Stored dataset items

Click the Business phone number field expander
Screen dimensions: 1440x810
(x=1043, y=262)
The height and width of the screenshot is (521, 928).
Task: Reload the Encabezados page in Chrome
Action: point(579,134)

Work required
Update the data by replacing "Business phone number" with "Home phone number" wherever it occurs, and reproduce everything else unchanged.

Solution to this task
Click the Home phone number field expander
Screen dimensions: 1440x810
(x=1043, y=262)
The height and width of the screenshot is (521, 928).
Task: Reload the Encabezados page in Chrome
Action: point(579,134)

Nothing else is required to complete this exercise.